このような塩分感受性タイプの人の割合は人種間で差があることがわかっており、

黒人は約80%、白人は30%、黄色人種はその中間で、日本人はおよそ4割が該当するといわれています。

 
では、食塩非感受性高血圧の人では減塩の効果はあるのでしょうか?

残念ながら、食塩感受性タイプの人ほどの効果は見られないとされています。

つまり、日本人の高血圧患者の約6割は減塩だけでは高血圧の大きな改善は期待できないのです。
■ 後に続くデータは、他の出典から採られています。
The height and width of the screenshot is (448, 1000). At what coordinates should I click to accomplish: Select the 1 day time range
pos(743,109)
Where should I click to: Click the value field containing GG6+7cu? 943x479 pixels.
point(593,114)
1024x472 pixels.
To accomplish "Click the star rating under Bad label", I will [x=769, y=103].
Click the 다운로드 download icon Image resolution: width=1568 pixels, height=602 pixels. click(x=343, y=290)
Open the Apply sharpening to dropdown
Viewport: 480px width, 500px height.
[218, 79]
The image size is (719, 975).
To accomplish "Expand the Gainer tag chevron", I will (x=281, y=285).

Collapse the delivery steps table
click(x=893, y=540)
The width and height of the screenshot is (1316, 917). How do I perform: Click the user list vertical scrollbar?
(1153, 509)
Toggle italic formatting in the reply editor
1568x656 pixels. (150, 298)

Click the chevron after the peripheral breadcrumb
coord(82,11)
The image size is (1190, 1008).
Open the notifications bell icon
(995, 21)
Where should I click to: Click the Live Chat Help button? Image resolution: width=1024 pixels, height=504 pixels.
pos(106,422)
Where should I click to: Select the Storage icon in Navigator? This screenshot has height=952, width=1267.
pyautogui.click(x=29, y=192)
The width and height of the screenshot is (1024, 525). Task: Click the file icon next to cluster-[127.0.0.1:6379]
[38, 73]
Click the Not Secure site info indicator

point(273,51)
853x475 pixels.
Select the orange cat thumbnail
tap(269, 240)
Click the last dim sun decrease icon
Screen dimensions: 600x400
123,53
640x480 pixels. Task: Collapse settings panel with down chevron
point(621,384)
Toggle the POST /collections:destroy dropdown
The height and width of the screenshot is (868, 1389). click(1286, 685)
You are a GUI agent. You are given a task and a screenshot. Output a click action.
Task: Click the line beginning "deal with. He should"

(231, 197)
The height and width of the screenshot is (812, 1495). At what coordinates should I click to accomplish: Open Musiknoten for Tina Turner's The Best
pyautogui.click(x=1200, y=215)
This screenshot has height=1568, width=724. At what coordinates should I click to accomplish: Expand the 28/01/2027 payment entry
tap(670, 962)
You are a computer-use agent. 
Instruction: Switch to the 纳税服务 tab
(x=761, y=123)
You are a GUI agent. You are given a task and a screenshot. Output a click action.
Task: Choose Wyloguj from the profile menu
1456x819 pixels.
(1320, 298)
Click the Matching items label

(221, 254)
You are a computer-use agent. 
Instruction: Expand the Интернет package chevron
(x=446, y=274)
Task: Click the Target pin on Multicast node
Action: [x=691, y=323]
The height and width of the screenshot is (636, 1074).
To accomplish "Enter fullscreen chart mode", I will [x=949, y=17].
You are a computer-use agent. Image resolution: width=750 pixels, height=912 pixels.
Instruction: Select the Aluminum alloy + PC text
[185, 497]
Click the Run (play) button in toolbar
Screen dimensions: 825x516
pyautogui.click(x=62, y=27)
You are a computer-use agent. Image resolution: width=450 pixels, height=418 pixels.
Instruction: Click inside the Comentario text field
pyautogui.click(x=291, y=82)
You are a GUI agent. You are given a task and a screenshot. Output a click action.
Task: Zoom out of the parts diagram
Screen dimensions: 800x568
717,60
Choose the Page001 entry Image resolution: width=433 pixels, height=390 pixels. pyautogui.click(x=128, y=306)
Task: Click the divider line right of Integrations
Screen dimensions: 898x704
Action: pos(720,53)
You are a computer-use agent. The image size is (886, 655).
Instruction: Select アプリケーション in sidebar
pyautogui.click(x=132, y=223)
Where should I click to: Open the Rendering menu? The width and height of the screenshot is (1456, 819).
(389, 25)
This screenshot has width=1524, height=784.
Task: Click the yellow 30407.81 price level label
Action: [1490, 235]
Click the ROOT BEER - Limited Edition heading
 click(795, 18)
では、食塩非感受性タイプの人が高血圧になる原因は何なのでしょうか?

オムロンによると、タンパク質の一種(アンジオテンシンⅡ)が血管中にとりこまれ、

その作用によって血管の収縮が生じ、高血圧になるという仕組みがほぼ解明されているそうです。

食塩非感受性の人はナトリウム量よりも血管が収縮する要因によって高血圧が発症するということですね。

 
高血圧を改善するためには、自分がどちらのタイプか知りたいところですが、

現在、食塩感受性高血圧についての明確な定義や診断基準が設けられていないため、

検査数値などからタイプを知ることはできません。

しかし、自宅などに血圧計があって小まめに測定できるなら、

減塩生活を実行し、その前後の血圧に変化があるかを調べてみるのが良い方法です。

減塩後の血圧が低下していたら、食塩感受性高血圧の可能性がありますから、

味気なくても減塩生活には大きな価値があるといえるでしょう。

 
しかし、勘違いしてはいけないのは、

食塩非感受性タイプなら減塩しなくてよいのかというと、決してそうではないということです。

このタイプの人は「減塩が高血圧の改善に効果的でない」というだけで、

「減塩が健康に良い」ことを否定するものではないからです。

前述の通り、体内にナトリウムが一時的にでも蓄積されれば、

その間水分も引き留められ、血液量が増して血圧が上がります。

また、心筋にはナトリウムに反応する性質がありますし、他の臓器への負担が大きくなるのも事実です。

食塩非感受性タイプの人は極端な減塩生活を送る必要はないかもしれませんが、

体への負担を考えれば適正な塩分摂取に努め、健康な血管を維持できるよう、

適度な運動を採り入れた生活を送るように心掛けると良いでしょう。

 
ただし、生物にとってナトリウムは非常に重要な物質です。

古来より、塩は貿易の要となるほど珍重されており、

“敵に塩を送る”という諺や“塩抜き”と称される刑罰があるほど、

塩分は生命活動に必要なものとして認識されてきました。

しかし、近年では過度な減塩により体内のナトリウムが欠乏することで昏睡状態になったり、

熱中症痙攣を発症したりする事例も増えています。

塩分は摂らなければ良いのではなく、適度に摂ることが良いのです。

ただ、その適量が人によって異なるという点は、心に留めておくようにしましょう。